* Text segment *
* BEGIN *

Posts Tagged With: dystopian

Review: Deliver Me by Kate Jarvik Birch

Deliver Me coverAll their lives, Wynne and Odessa have dreamed of being Carriers, the pampered women chosen to carry children for the Union. All their lives they have planned what they will do when they are Carriers together. And just as they’ve planned, Odessa is chosen to be a Carrier.

Wynne is not.

As Wynne settles in to her new job as a delivery assistant, helping the Carriers deliver their babies, she slowly comes to realize the painful costs  the Carriers pay for their pampered status. But it is only when she is sent to be Odessa’s servant that she understands how horrible the life of a Carrier truly is.

Deliver Me will face inevitable comparisons to Margaret Atwood’s A Handmaid’s Tale, but Birch has created a fully realized, original dystopian world. Although at first it seemed that this was yet another book where “oppression of women for no reason” is shorthand for “the government/other authority is obviously evil” (an excellent blog post on this can be found here), the author created internally consistent reasons for the use of Carriers to bear children.

* END *

* Information provided *

* BEGIN *

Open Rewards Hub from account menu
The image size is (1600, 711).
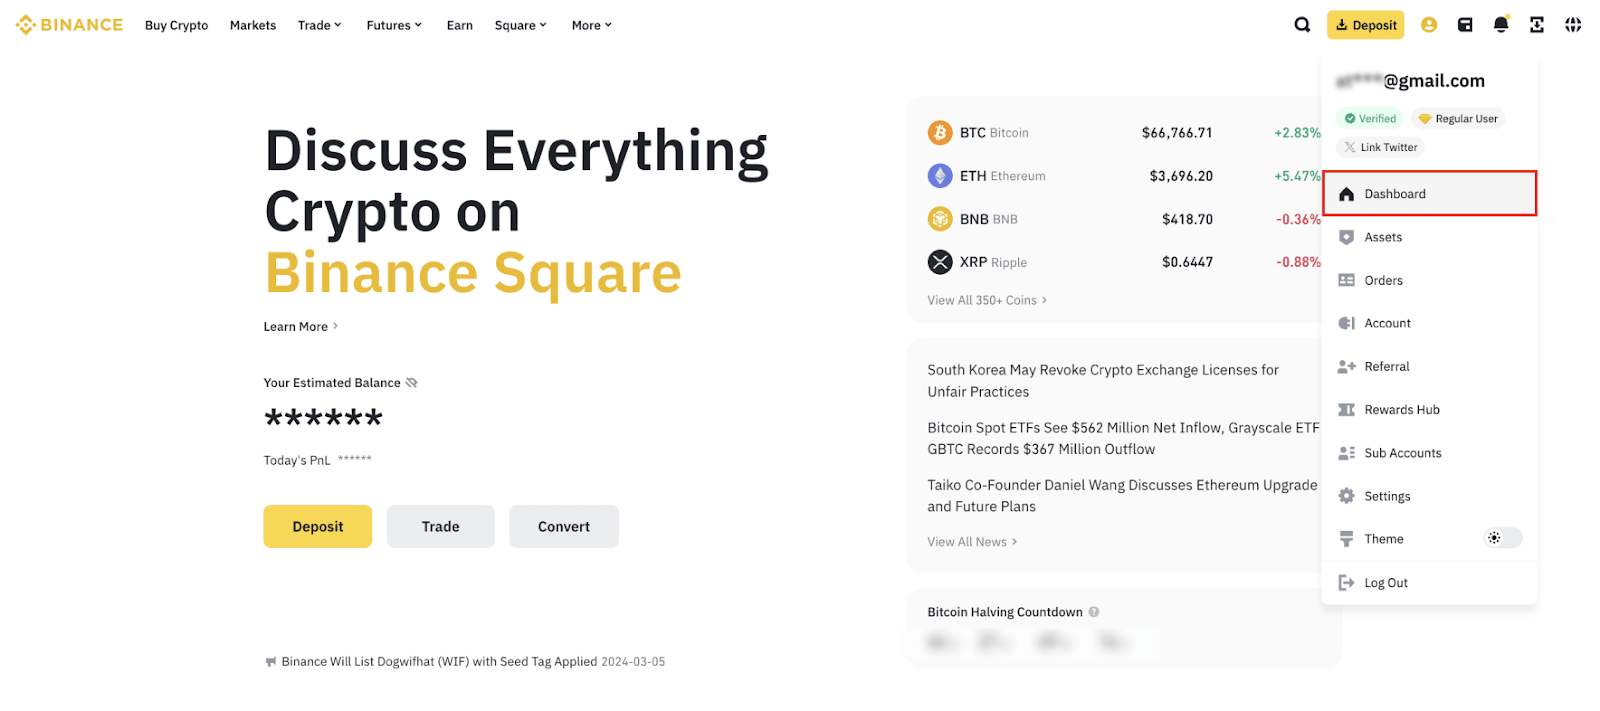(1401, 410)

* END *

* Your tasks *
#1 Which names of people or characters appear in the review of Deliver Me?
#2 Can you carry the review of Deliver Me forward from its last sentence?
The lines after the text play no part here.

* Answers below *
#1 Wynne, Odessa, Kate Jarvik Birch, Margaret Atwood

#2
As a mother, and someone who has recently given birth, there were some scenes that were particularly emotionally wrenching, but teens will probably not have a similar reaction. The only real issue with this book was that there were many things that we just never learned about how the Union worked and the world in which Wynne lived, but that was internally consistent with how sheltered Wynne’s existence was.

Deliver Me will appeal to fans of Lauren DeStefano’s Chemical Garden trilogy and Lois Lowry’s The Giver, as well as those who enjoyed pondering the ethical issues raised by Neal Shusterman’s Unwind.

Recommended for grades 9 and up – references to rape, domestic violence, and torture.

FTC Required Disclaimer: I received the digital ARC of this book from the publisher. I did not receive monetary compensation for this review. This review has been posted in compliance with the FTC requirements set forth in the Guides Concerning the Use of Endorsements and Testimonials in Advertising (available at ftc.gov/os/2009/10/091005revisedendorsementguides.pdf)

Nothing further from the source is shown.